Wenn Sie selbst Ihre/n Verstorbene/n noch einmal aufgebahrt besuchen, dann nehmen Sie die Kinder ruhig mit. Lassen Sie sie selbst entscheiden, ob sie mit in den Raum kommen wollen. Oft sind Kinder da unbefangener als die Großen. Falls es doch Ängste gibt - sprechen Sie darüber. Es kann auch Kindern im wahrsten Sinne des Wortes helfen zu „begreifen“, den oder die Tote/n noch einmal zu sehen, vielleicht zu berühren. Das Kind kann auch etwas mit auf die Reise geben - ein selbst gemaltes Bild oder ein Foto in den Sarg legen. Oder mit einbezogen werden, den Sarg oder später die Urne zu bemalen. Gute Bestattungsunternehmen machen da heute zum Glück vieles möglich!
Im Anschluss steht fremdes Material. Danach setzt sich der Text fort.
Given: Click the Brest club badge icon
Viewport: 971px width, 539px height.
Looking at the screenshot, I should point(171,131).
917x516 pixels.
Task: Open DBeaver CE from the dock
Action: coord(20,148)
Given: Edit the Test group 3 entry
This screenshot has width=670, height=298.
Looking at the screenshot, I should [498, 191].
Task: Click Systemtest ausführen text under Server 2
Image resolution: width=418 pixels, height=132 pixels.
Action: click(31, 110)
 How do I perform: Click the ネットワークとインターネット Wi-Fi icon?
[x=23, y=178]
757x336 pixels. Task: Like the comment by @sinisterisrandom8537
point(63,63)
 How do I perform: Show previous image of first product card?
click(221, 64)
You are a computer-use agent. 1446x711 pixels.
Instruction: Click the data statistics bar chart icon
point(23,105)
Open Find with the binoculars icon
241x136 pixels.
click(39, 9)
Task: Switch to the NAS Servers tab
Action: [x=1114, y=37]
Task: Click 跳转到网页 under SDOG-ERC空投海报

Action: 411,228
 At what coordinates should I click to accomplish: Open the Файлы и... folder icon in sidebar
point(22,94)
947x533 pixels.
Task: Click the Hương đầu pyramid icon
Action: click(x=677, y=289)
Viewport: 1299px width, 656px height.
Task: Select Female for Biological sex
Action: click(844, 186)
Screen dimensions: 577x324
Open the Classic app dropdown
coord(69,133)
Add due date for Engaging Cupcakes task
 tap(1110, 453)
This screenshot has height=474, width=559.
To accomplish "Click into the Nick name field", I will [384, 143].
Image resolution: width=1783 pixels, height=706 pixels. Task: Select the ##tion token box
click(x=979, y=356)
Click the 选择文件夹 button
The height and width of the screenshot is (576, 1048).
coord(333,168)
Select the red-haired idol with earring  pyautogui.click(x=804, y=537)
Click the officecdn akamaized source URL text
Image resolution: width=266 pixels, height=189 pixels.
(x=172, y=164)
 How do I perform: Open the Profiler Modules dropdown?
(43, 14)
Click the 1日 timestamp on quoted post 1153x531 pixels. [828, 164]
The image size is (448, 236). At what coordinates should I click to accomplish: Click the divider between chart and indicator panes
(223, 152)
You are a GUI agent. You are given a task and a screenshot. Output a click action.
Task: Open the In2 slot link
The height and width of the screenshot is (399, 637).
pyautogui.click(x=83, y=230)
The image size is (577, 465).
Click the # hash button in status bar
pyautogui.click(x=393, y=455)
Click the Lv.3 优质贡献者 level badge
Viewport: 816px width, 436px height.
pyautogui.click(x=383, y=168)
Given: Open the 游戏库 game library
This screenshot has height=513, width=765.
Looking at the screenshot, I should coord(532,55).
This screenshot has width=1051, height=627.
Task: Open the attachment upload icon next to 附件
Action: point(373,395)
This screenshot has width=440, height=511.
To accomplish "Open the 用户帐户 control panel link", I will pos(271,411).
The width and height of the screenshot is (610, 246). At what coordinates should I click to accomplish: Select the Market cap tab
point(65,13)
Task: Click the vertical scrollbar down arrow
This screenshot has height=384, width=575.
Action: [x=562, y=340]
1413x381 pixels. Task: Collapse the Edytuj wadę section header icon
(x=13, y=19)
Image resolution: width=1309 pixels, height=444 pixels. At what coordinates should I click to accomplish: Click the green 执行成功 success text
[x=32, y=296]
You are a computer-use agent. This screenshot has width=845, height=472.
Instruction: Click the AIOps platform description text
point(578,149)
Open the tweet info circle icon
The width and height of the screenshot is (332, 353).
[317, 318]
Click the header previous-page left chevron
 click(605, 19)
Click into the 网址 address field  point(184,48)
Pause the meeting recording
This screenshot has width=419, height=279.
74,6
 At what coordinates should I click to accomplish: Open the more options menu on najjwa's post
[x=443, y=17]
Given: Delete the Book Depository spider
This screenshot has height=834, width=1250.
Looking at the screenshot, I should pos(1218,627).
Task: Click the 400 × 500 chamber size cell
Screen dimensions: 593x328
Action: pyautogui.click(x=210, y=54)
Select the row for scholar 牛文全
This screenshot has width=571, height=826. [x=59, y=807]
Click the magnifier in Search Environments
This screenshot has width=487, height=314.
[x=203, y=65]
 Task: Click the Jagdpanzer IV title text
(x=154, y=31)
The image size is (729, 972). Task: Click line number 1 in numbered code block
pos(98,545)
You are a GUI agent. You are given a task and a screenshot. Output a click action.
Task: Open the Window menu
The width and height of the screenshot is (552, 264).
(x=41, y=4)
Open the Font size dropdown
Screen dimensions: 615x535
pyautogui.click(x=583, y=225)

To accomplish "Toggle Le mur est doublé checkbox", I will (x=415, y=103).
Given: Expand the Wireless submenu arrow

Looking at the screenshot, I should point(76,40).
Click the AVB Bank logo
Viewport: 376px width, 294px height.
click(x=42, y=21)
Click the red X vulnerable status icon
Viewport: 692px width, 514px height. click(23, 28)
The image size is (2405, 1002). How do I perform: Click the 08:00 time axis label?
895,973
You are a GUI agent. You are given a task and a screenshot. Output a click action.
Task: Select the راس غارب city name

Kinder mitnehmen auf die Trauerfeier?

Wie würden Sie sich fühlen, wenn jemand Ihnen sagen würde: Ein guter Freund ist gestorben und alle gehen zur Abschiedsfeier, aber Sie dürfen nicht dabei sein? Eben. Ausgeschlossen zu werden, kann sich gemein anfühlen. Ja, aber ist es nicht nur zum Besten des Kindes? Wird es nicht Angst bekommen, wenn alle Großen weinen? Nein, nicht wenn man ihm ruhig erklärt, warum. Und dass es okay ist zu weinen, wenn man traurig ist. - Letzten Endes lässt es sich natürlich nur individuell entscheiden, ob Sie Ihr Kind mitnehmen. Eine wichtige Frage dabei ist, wer das Kind begleitet. Wenn Sie selber als Elternteil emotional sehr betroffen sind, kann es helfen, einen weiteren Erwachsenen zu bitten, mit für Ihr Kind da zu sein. Überlegen Sie auch sonst, was Ihrem Kind in der Situation Beistand geben könnte. Vielleicht darf es sein Lieblingskuscheltier mit dabei haben? Ein gutes Gefühl ist es auch, wenn das Kind aktiv etwas tun kann: Es könnte zum Beispiel eine selbst ausgesuchte Kerze mitbringen und anzünden oder eine eigene Blume ablegen. Oder Sie backen vorher die Lieblingskekse zusammen und das Kind darf einen mit ins Grab geben? Besprechen Sie auch mit dem Redner oder der Rednerin, wie das Kind einbezogen werden kann. Vielleicht können in der Rede speziell für das Kind besondere gemeinsame Erinnerungen benannt werden?



Tod und Trauer sind leider immer noch ein Stück weit Tabuthemen in unserer Gesellschaft. Die meisten von uns haben nicht wirklich gut gelernt, damit umzugehen. Natürlich wünschen wir uns alle für unsere Kinder eine möglichst glückliche, unbeschwerte Kindheit. Wir sind in unserer Gesellschaft so geprägt, dass alle „negativen“ Gefühle möglichst zu vermeiden sind. Aber Abschiede, Trauer, Tränen - das gehört eben zu jedem Leben dazu. Und je früher Kinder lernen, dass auch schwere Gefühle da sein dürfen, umso besser können sie lernen, damit umzugehen. 


 

Angehörige berichten mir im Vorgespräch: Als der kleine Jonas (x) im Kindergarten im Morgenkreis davon erzählt hat, dass sein Opa gestorben ist, da hat er es ganz von sich aus so erklärt: „Opa ist jetzt der hellste Stern am Himmel. Er schaut von da oben auf uns runter und passt auf uns auf!“ Dieses Bild hatte ihm niemand so gesagt, darauf ist er ganz allein gekommen. Das Bild vom Stern habe ich dann in der Trauerrede aufgegriffen und allen vier Enkeln einen kleinen Holzstern mitgegeben, als greifbares Erinnerungssymbol für die Verbindung mit dem Opa. Wie schön, wenn Kinder auf diese Weise einbezogen sind und mit ihrem ganz eigenen Blick auf die Dinge auch den Abschiedsweg der Großen bereichern können!